Теперь он каждый день, утром и вечером, после молитвенного правила, бегал. Он очень гордился тем, что даже в скоромные дни питался как в Страстную неделю. Тело его подсушилось, обрело бодрость и энергию, а к пятидесяти годам, как ему казалось, он в идеальной форме подошел к реализации главного дела своей жизни.

Доктор богословия верил, нет, даже почти осязал наяву, что через десять лет сможет создать такой благотворительный фонд, который раз и навсегда покончит со всеми людскими проблемами.

Он понимал, что для такого масштабного замысла простых человеческих усилий будет недостаточно, и что ему потребуется, пускай хотя бы на время, стать сверхчеловеком.

Лев Николаевич молился дома, в храме, во время обеденного перерыва, стоя с подносом в руках, во время бега, во время перелетов, во время лекций и всегда заканчивал молитву фразой: «Несмь якоже прочие человецы».

2.

Лев Николаевич не сразу понял, что в его дом, в островок семейного благополучия, который он кропотливо, деталь за деталью, выстраивал десятилетиями, пришла беда.

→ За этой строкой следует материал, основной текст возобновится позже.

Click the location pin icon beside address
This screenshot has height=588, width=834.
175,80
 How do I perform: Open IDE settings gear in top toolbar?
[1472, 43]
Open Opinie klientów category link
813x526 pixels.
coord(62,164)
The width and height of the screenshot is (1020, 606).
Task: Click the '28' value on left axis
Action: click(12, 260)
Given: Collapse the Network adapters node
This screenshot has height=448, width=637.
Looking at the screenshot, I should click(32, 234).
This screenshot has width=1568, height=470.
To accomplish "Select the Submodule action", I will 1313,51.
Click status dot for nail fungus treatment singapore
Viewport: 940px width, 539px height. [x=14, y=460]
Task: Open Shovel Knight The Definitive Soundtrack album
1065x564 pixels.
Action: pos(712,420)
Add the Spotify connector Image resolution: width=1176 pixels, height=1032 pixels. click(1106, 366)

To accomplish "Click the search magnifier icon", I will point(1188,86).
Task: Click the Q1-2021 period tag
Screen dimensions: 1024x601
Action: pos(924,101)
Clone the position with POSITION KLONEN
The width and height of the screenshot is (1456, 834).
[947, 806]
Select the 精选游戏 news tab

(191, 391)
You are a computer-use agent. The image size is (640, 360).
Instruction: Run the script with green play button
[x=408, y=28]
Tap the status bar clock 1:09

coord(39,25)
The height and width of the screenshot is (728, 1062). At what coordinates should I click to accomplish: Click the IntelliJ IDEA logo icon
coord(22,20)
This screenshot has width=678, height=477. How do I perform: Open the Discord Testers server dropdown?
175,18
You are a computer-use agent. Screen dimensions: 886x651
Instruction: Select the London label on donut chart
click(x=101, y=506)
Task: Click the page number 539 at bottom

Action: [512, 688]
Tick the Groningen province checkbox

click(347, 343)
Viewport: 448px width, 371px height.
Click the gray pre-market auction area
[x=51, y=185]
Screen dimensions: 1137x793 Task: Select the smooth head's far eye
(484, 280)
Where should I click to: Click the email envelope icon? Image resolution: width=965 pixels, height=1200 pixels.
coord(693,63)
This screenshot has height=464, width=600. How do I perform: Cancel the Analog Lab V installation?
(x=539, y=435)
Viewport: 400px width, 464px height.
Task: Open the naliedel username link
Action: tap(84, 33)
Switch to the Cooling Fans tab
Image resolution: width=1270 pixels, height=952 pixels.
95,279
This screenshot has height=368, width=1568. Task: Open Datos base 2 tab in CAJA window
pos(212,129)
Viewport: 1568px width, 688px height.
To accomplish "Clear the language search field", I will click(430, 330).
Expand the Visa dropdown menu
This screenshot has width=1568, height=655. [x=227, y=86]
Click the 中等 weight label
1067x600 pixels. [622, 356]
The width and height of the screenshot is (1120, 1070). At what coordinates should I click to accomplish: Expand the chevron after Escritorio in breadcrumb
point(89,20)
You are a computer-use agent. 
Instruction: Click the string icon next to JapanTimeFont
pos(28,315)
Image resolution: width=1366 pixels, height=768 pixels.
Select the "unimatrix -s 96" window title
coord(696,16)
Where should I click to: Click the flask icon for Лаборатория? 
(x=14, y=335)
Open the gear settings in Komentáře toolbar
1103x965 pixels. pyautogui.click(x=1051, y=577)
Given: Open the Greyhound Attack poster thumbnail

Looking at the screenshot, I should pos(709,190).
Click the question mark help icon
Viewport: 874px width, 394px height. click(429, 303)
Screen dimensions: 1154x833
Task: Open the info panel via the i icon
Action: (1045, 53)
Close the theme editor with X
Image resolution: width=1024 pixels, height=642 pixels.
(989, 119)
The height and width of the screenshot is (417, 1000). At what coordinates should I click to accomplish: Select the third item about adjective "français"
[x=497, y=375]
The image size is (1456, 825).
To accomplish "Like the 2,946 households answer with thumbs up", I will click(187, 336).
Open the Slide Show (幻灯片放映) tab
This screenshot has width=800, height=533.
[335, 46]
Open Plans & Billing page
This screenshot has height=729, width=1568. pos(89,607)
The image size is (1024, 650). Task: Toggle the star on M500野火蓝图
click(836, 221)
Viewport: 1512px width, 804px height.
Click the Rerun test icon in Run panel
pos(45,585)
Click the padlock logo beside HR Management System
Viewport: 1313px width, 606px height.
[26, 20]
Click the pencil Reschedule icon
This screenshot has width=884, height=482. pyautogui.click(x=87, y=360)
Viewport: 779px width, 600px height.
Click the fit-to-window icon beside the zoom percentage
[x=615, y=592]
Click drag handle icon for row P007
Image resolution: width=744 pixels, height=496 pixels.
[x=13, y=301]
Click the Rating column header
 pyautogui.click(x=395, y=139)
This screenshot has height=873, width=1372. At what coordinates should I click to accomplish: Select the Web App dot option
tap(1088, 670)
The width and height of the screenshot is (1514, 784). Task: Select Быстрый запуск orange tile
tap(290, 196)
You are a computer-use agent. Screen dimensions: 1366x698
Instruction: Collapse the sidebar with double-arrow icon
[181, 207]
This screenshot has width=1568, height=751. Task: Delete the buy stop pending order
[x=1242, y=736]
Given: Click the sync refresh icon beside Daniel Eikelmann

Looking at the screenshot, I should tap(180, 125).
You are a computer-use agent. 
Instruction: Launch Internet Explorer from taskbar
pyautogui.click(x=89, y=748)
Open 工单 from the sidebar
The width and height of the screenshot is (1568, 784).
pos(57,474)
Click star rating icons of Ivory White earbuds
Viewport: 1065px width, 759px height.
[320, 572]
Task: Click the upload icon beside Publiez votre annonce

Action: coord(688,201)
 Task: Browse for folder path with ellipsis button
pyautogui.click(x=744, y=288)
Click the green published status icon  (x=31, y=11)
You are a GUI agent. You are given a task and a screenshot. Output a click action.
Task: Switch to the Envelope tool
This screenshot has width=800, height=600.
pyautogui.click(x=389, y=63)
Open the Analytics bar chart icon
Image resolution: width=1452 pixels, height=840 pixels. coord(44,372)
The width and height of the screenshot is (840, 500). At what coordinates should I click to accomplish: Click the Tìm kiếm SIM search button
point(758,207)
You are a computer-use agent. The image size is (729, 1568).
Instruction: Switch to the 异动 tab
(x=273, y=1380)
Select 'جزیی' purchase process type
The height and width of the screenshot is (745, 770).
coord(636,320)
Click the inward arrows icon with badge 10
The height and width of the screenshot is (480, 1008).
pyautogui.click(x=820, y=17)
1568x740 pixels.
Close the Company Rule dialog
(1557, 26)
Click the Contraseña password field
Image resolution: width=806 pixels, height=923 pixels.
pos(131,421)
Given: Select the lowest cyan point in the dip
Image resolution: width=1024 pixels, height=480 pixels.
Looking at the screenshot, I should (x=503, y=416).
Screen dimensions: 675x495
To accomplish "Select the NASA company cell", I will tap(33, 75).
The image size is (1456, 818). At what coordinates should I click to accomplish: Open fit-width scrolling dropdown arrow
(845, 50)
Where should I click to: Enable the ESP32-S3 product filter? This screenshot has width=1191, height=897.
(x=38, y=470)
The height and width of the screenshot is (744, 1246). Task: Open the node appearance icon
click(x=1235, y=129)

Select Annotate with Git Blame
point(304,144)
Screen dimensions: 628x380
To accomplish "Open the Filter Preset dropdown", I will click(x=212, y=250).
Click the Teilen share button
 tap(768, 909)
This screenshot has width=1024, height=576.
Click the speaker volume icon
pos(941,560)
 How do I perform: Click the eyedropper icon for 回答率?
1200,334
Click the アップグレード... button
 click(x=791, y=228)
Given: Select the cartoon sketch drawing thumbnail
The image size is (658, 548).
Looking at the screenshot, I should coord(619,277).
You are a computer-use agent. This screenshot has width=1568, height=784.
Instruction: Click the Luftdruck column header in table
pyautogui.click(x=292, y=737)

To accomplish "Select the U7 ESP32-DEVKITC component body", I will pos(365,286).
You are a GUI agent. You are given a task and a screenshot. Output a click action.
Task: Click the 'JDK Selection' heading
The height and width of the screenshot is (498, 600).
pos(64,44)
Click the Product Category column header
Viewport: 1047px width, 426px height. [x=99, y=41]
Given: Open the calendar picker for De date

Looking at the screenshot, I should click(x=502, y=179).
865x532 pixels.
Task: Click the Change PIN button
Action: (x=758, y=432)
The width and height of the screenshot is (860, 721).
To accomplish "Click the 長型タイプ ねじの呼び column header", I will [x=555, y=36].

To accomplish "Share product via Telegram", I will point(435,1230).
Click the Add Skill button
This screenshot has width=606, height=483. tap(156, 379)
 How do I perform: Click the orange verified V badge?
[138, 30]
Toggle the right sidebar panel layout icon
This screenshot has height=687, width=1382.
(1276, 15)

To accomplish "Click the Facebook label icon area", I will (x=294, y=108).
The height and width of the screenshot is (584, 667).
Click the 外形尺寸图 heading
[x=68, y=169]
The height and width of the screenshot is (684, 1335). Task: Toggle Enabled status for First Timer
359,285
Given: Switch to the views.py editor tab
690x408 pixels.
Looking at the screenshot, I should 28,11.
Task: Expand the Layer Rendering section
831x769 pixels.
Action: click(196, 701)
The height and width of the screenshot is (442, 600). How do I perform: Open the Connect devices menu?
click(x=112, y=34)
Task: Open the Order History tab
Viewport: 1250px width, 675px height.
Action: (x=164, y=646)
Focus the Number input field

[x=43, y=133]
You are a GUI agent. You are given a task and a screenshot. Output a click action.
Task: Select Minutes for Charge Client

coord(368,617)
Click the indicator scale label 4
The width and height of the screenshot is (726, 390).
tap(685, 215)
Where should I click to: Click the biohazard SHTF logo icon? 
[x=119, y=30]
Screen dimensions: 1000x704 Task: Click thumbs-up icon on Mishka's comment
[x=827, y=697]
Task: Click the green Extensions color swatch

Навстречу выбежала Алена с зареванными глазами, прижимая к груди икону в золотом окладе. Дочь долго не могла выговорить ни слова, лишь жадно глотала воздух.

— Что случилось?! — допытывался отец.

Он кинулся во двор. Дочь, не выпуская икону из рук, побежала следом. Во дворе стоял гвалт. Причитали, охали, акали на всех местных наречиях Подмосковья. Тут Лев Николаевич, наконец, увидел источник переполоха — Софью Андреевну.

Она лежала на гравии навзничь, лицом к небу, и тяжело, словно после длительного перехода через пустыню, дышала. Черный пес подскакивал к ней и, скуля, лизал синеющие щеки.

— Что с тобой, душа моя?!

Изо рта разило копченым осетром, глаза были выпучены. Она лишь продолжала ладонями как бы расчесывать землю, словно хотела в нее зарыться, стыдясь прислугу.

— Скорую вызвали?!

— Сказали, машина одна и будет минут через сорок. Где-то в районе большой пожар.

— Вечно у них что-нибудь не так, — тонкая струйка яда зажурчала в его голосе. — Работать никто не хочет! Трутни!